Festival Express

In the summer of 1970, a bunch of the best rock musicians in the world played a festival across Canada. Unlike today's equivalents (Ozzfest, The Warped Tour...), this tour not only played together, it traveled across the country together on a train dubbed the Festival Express. Promoters Ken Walker and Thor Eaton decided that this would be both a fun thing to do, and a great excuse to jam together. Somehow, the footage was buried and is only surfacing now.

The roster is iconic. The Grateful Dead, Janis Joplin (mere months before her overdose), Buddy Guy, The Band, The Flying Burrito Bros, ShaNaNa, and more were on the tour and in the documentary. Festival Express consists of three main elements; concert footage from the various stops, jam sessions on the train itself, and interviews with many of the participants reminiscing. Director Bob Smeaton does a great job of splicing all three together, and more importantly, letting the musicians play their songs all the way through. If anything, Smeaton should have included more concert footage.

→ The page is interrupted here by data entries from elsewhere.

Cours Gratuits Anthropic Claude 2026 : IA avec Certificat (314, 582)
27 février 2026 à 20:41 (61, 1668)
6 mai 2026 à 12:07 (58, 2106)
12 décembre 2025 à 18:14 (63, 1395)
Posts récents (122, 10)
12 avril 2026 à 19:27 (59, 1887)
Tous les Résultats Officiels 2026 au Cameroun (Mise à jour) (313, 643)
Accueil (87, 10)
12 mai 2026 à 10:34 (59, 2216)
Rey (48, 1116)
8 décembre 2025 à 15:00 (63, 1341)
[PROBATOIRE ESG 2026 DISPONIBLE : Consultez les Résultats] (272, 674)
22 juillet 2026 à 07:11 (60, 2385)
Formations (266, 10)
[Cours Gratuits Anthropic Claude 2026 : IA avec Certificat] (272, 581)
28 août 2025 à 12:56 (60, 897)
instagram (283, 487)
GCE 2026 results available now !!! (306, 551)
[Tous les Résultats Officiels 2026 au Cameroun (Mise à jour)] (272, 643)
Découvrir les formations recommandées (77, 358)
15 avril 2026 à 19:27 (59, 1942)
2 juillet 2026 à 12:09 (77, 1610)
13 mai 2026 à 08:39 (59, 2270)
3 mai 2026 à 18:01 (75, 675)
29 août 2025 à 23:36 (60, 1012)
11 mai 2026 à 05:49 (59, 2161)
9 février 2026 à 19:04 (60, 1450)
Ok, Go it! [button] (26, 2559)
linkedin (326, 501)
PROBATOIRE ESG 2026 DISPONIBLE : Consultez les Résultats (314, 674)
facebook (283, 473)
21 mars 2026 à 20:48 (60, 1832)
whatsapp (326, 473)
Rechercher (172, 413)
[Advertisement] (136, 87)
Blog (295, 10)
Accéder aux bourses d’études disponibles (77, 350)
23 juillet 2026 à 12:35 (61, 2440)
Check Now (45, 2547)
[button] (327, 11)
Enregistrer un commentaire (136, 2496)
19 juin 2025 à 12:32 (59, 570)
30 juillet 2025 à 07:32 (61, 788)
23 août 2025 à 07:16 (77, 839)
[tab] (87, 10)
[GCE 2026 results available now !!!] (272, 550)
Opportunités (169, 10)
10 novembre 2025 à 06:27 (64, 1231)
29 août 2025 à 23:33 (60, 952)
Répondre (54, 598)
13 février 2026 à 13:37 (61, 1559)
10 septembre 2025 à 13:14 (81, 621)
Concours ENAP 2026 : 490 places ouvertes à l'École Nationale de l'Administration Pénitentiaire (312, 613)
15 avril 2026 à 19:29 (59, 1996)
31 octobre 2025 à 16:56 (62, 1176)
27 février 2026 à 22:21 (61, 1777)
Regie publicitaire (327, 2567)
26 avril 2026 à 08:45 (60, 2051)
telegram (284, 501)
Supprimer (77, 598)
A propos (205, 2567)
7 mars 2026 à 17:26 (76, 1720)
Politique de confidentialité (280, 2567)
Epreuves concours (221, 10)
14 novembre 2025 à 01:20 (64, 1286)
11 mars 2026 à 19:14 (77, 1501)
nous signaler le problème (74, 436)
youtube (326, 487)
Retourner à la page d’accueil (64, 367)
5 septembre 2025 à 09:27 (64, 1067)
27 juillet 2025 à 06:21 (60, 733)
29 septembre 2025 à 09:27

Festival Express is an interesting portrait of its time. There is a weird confluence of counterculture and economics that reared its ugly head during the tour. For the most part, the artists had a great time, jamming and getting drunk on the train. According to Guy, many people did not want to sleep lest they miss some great jam session.  It felt sometimes like they played concerts and left the train as an afterthought. However, the tour was losing a lot of money. Walker and Eaton pressed on. Concertgoers began protesting the prices (a whopping $14), claiming they were far too high. This led to near riots, and Jerry Garcia appealing for calm and understanding. Remember, Garcia is essentially asking them to pay the man, which is a pretty weird thing.

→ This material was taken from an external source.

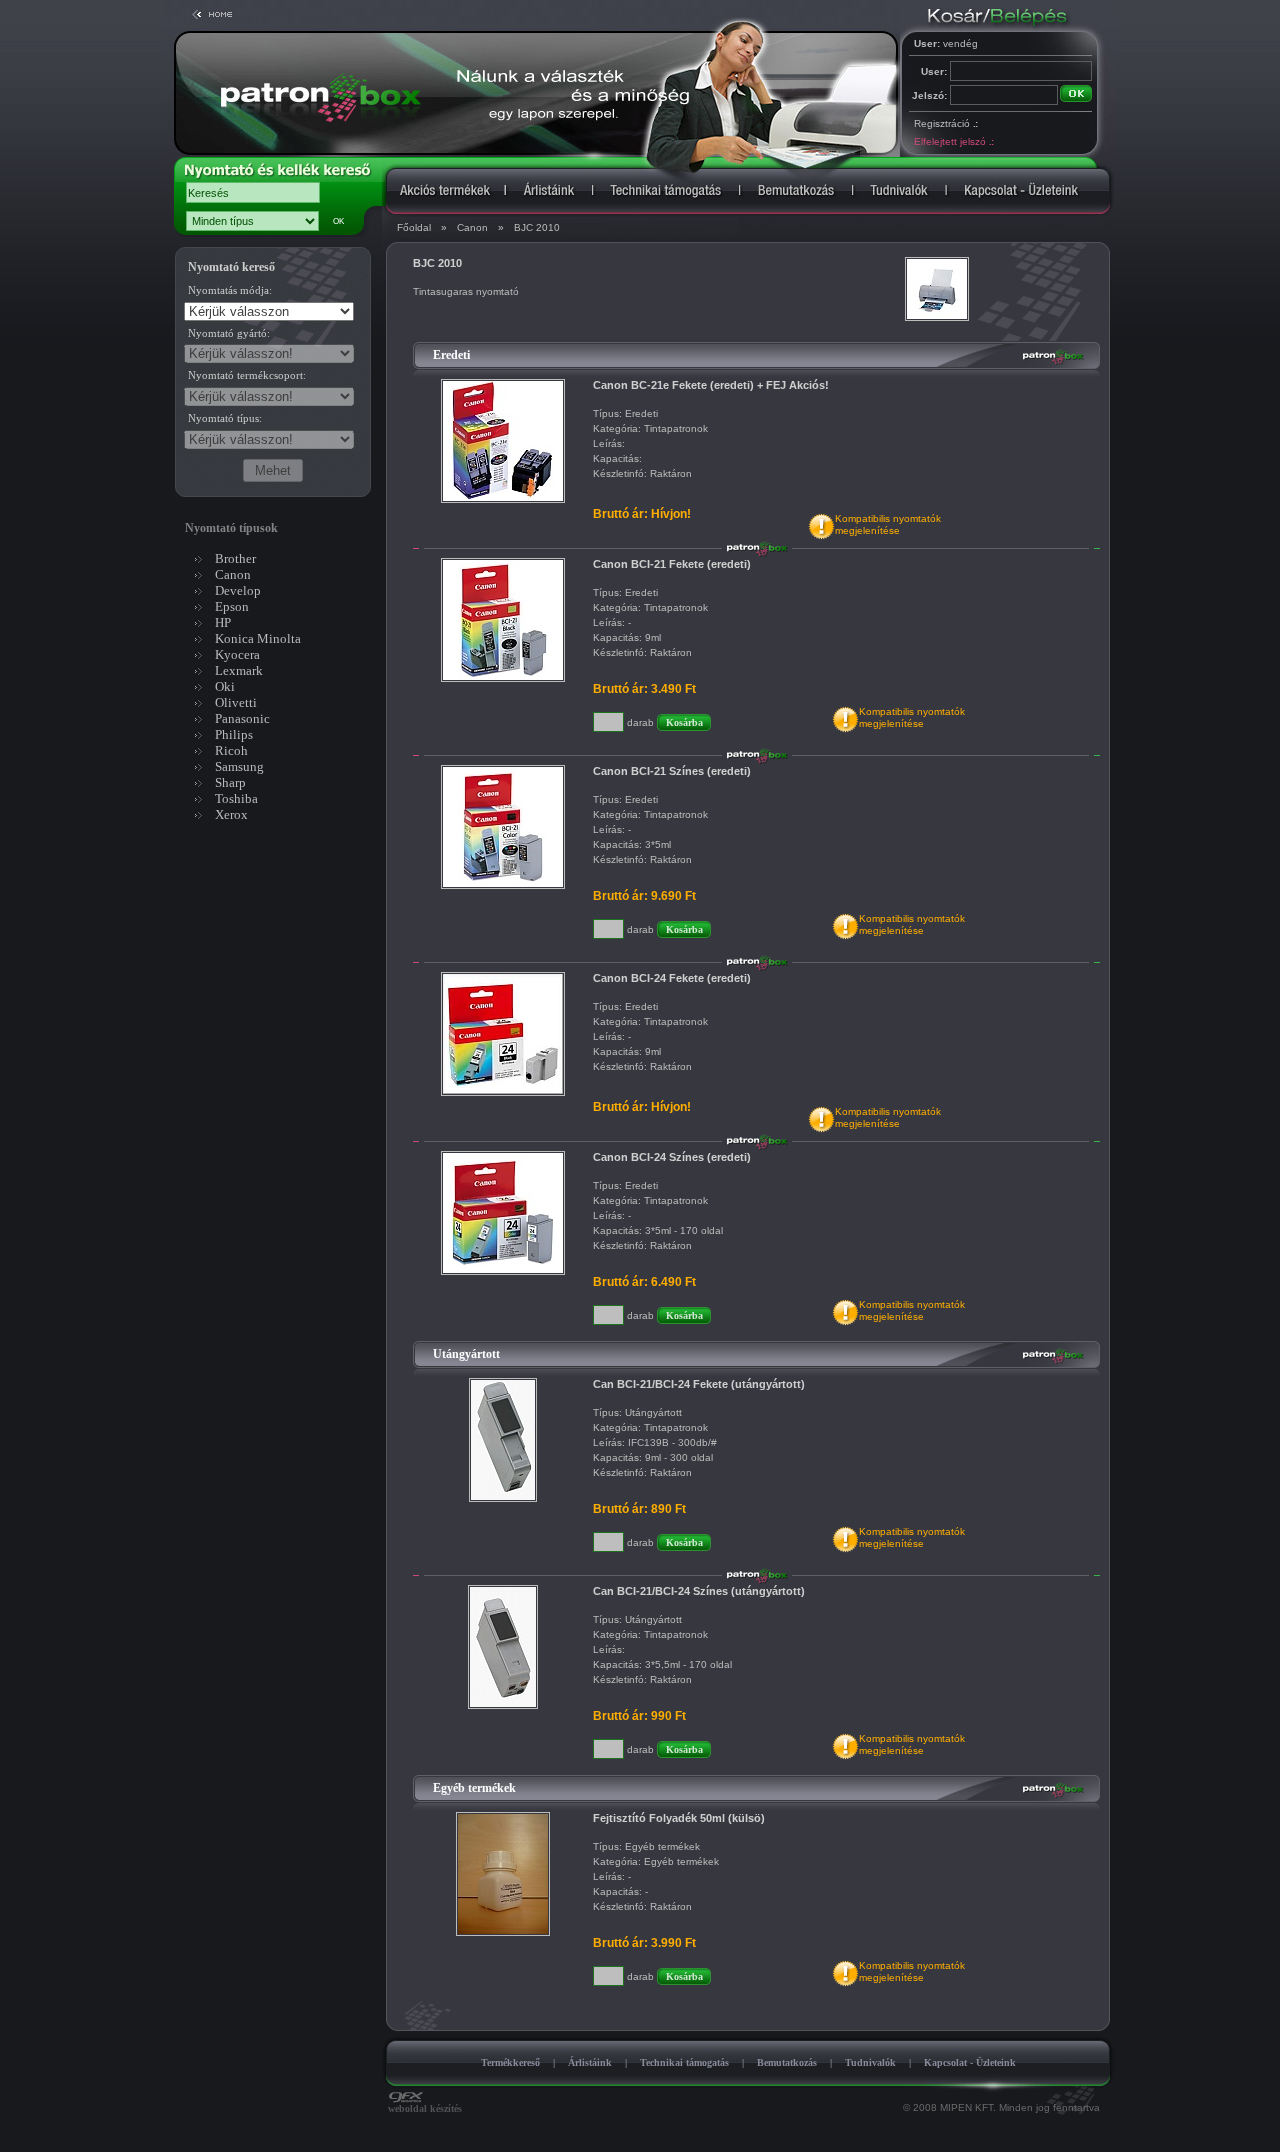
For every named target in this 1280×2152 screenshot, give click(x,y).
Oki (225, 686)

Pretty much everybody interviewed, notably Guy, and surviving Dead members Bob Weir, Mickey Hart, and Phil Lesh has fond memories of the tour. Festival Express doesn't really aim to reveal any new secrets or give any real insight into the bands on stage, it just wants to present a good time. In this sense it's a pretty superficial movie.  The real reason is to see the great footage, especially of Joplin.  It's just a reminder of how good musicians can be when they sing, as opposed to the prepackaged, dancing lip-synching teens of today.  The music is good, the musicians are having fun, and so is everybody watching.

Mongoose Rates It: Not Bad.
1 hour, 30 minutes, Rated R for some language.